Items from a dataset
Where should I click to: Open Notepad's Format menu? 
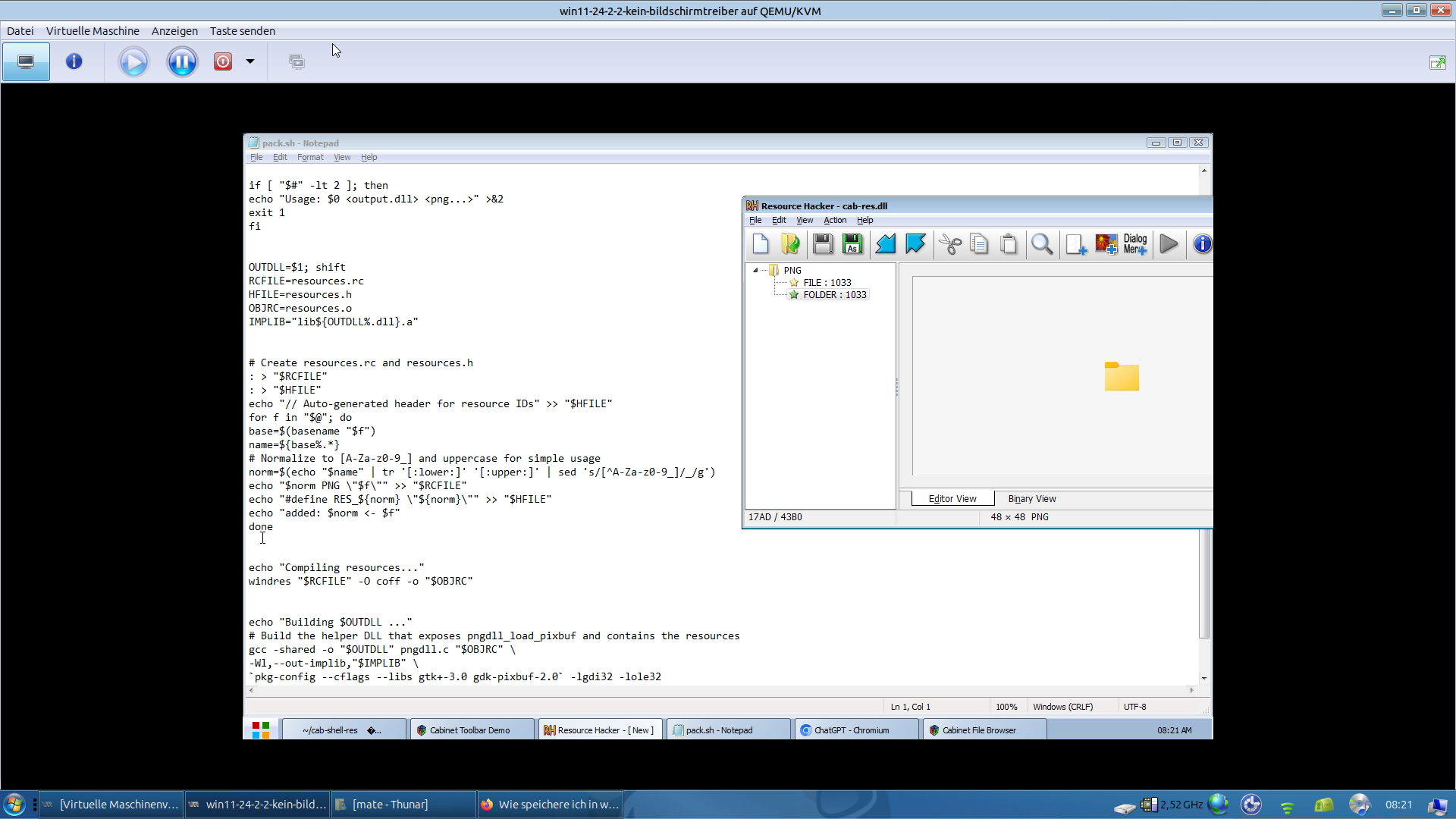click(x=310, y=158)
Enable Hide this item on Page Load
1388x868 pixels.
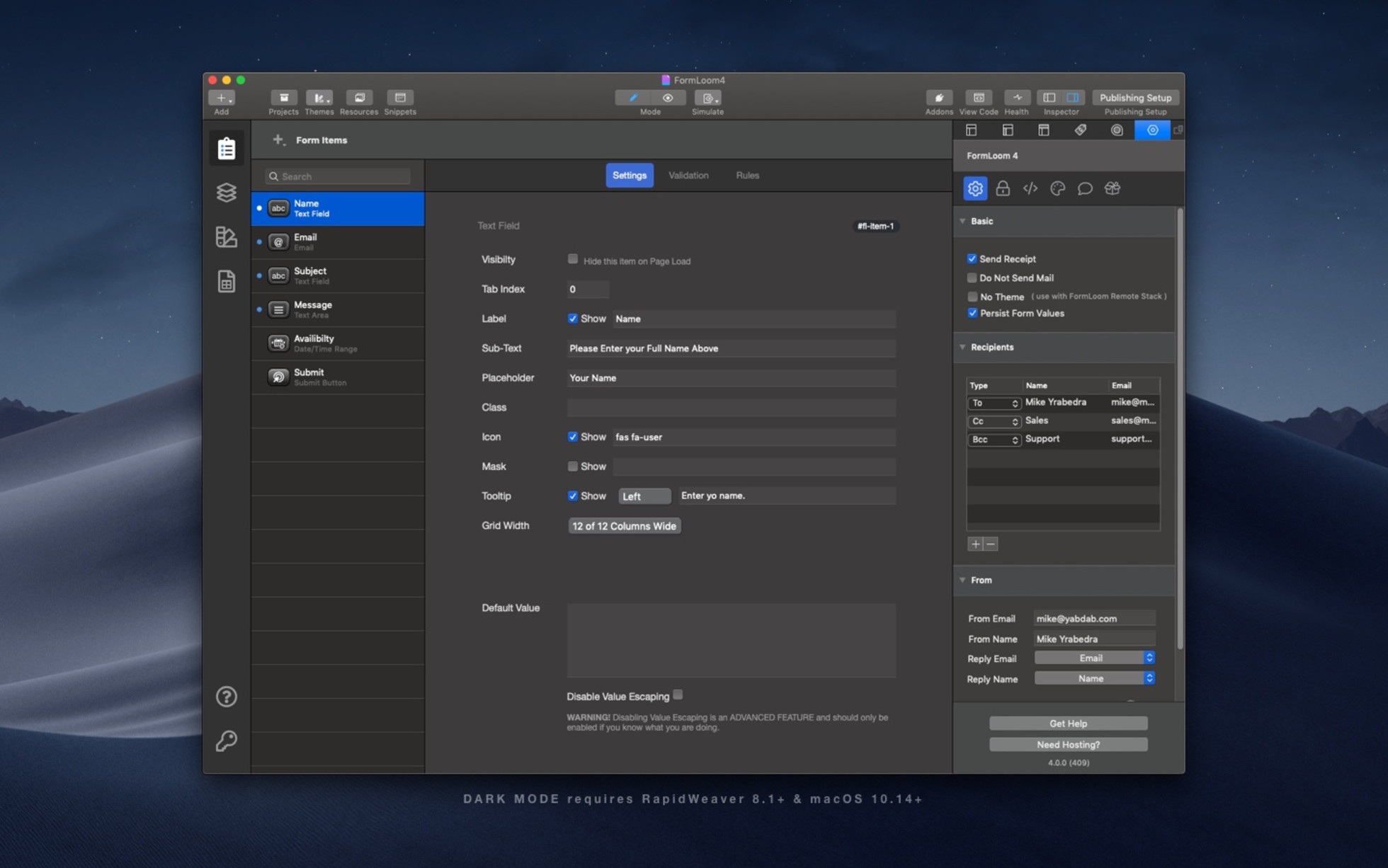(573, 259)
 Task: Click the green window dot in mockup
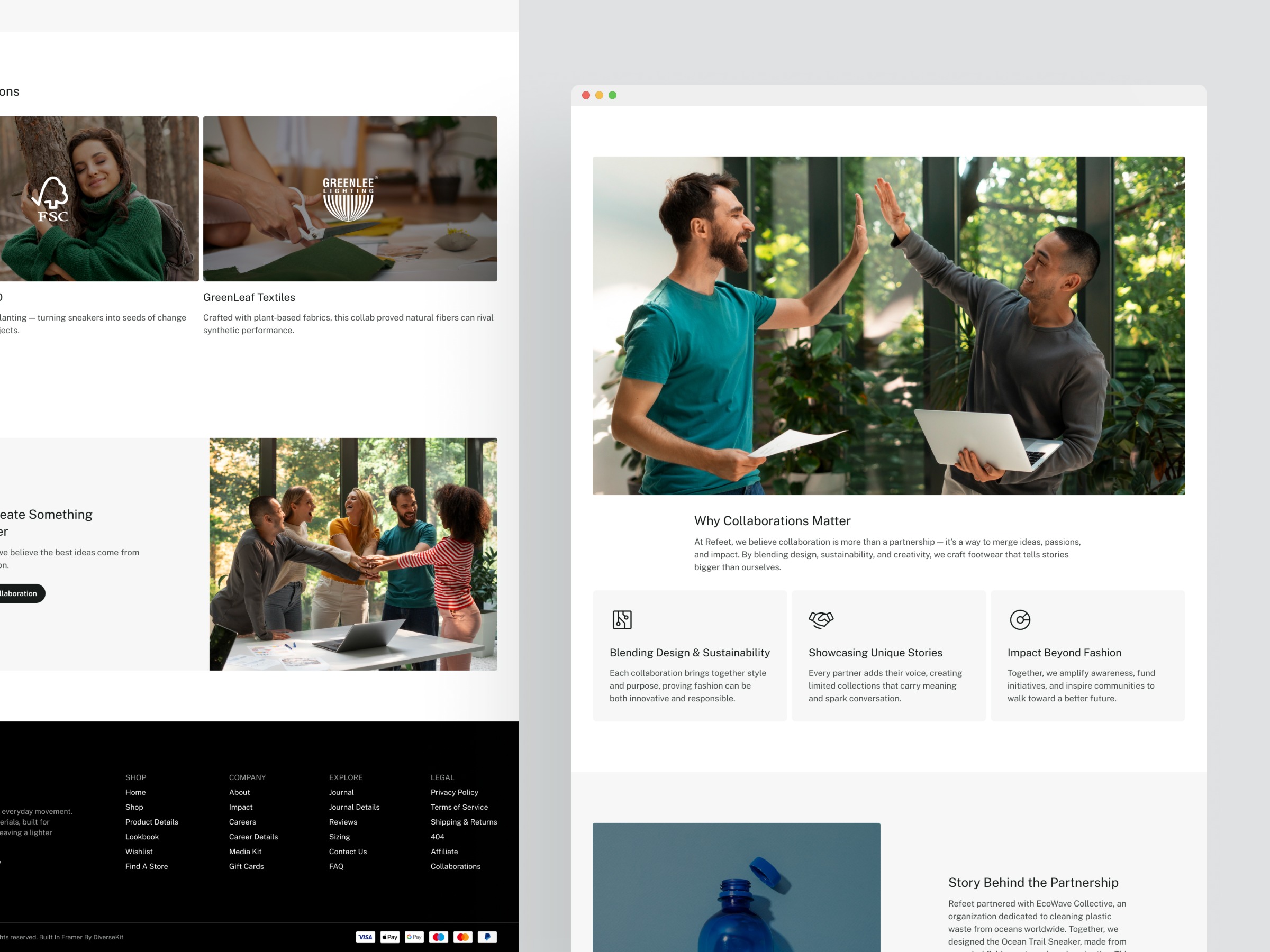point(613,95)
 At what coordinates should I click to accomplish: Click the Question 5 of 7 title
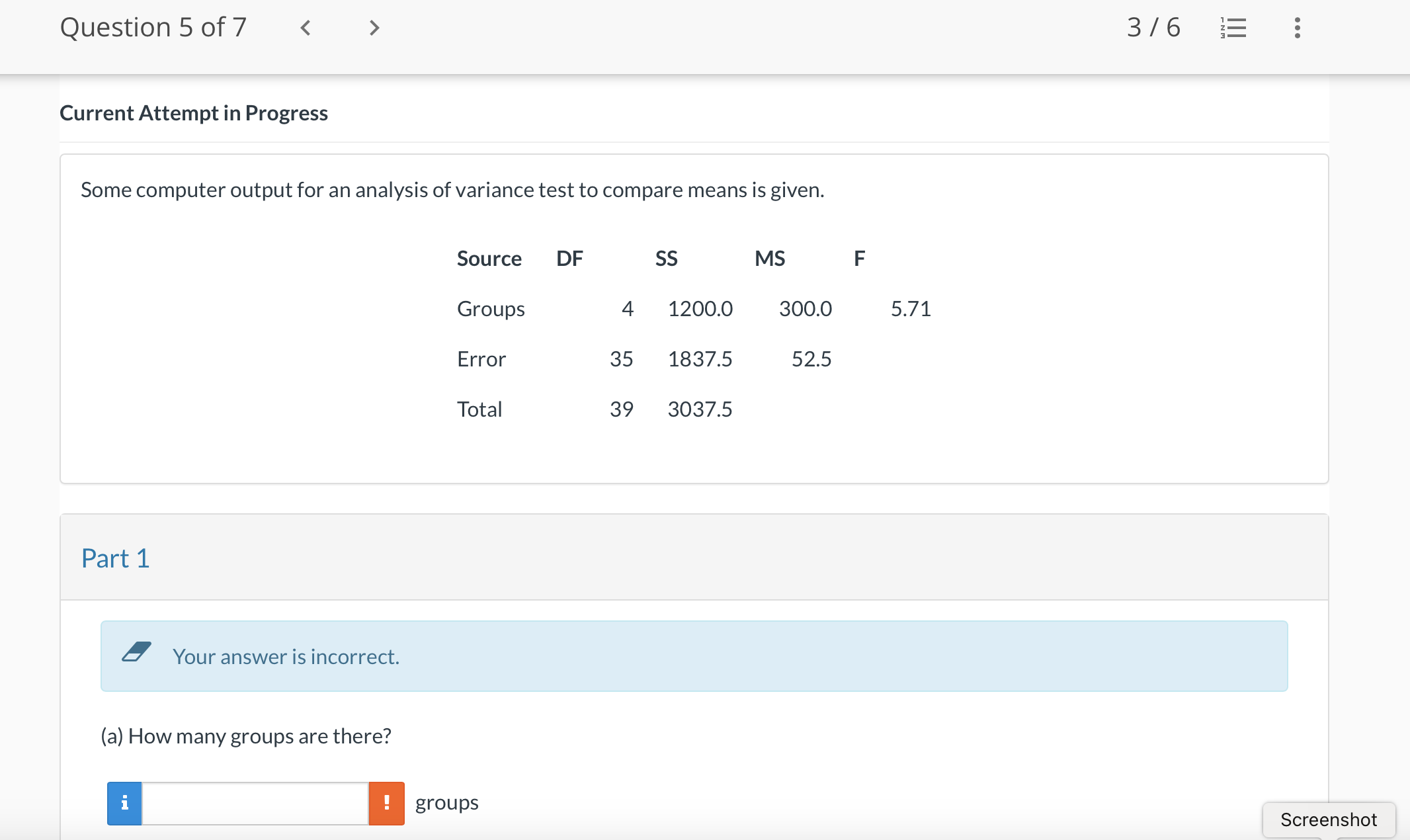pos(153,28)
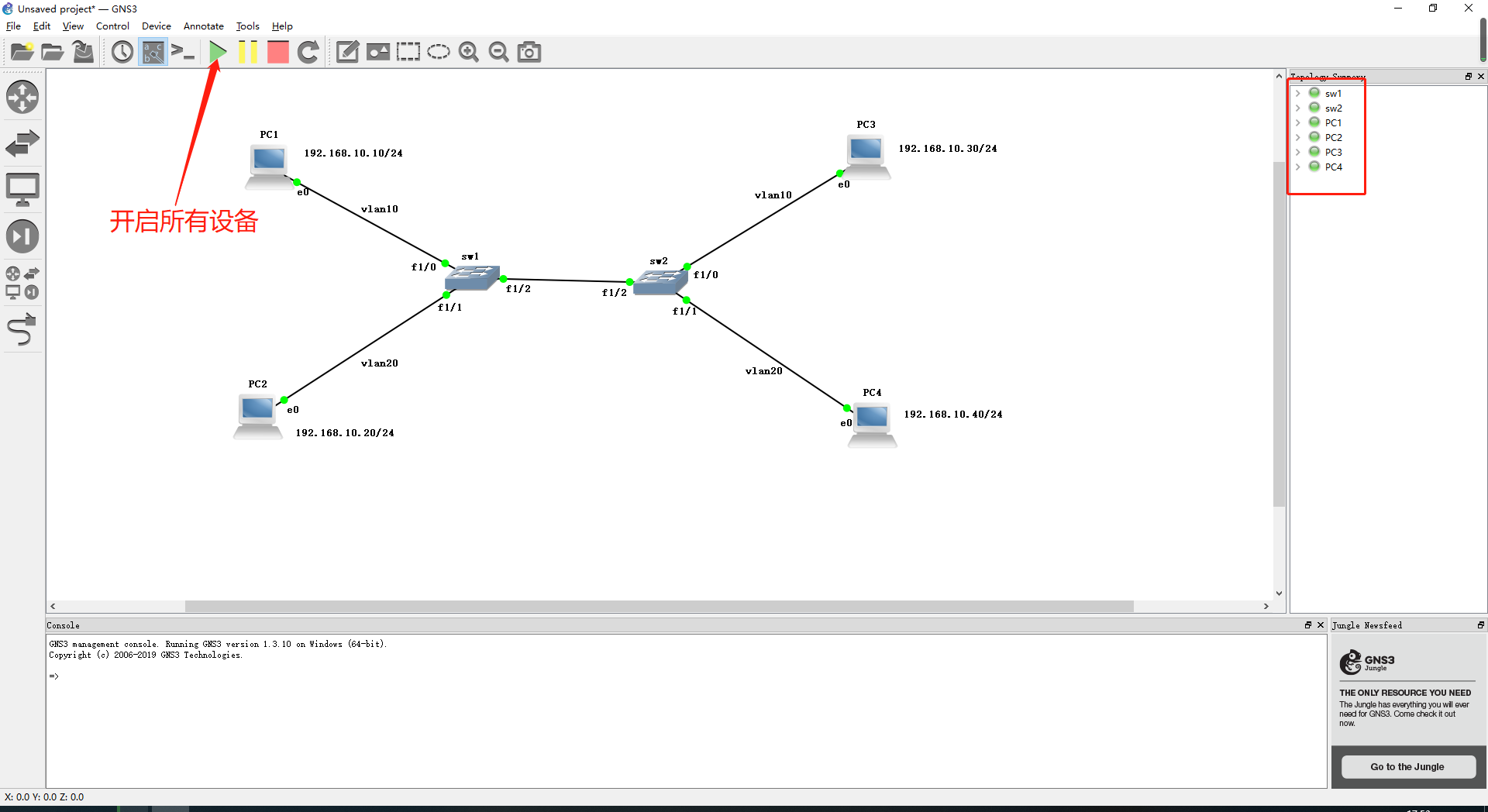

Assignment –
Please output all the records above exactly, leaving out every picture.

Exercise solution –
Where should I click to: Open Notepad's Format menu? 
click(x=310, y=158)
Enable Hide this item on Page Load
1388x868 pixels.
(573, 259)
 Task: Click the green window dot in mockup
point(613,95)
 At what coordinates should I click to accomplish: Click the Question 5 of 7 title
pos(153,28)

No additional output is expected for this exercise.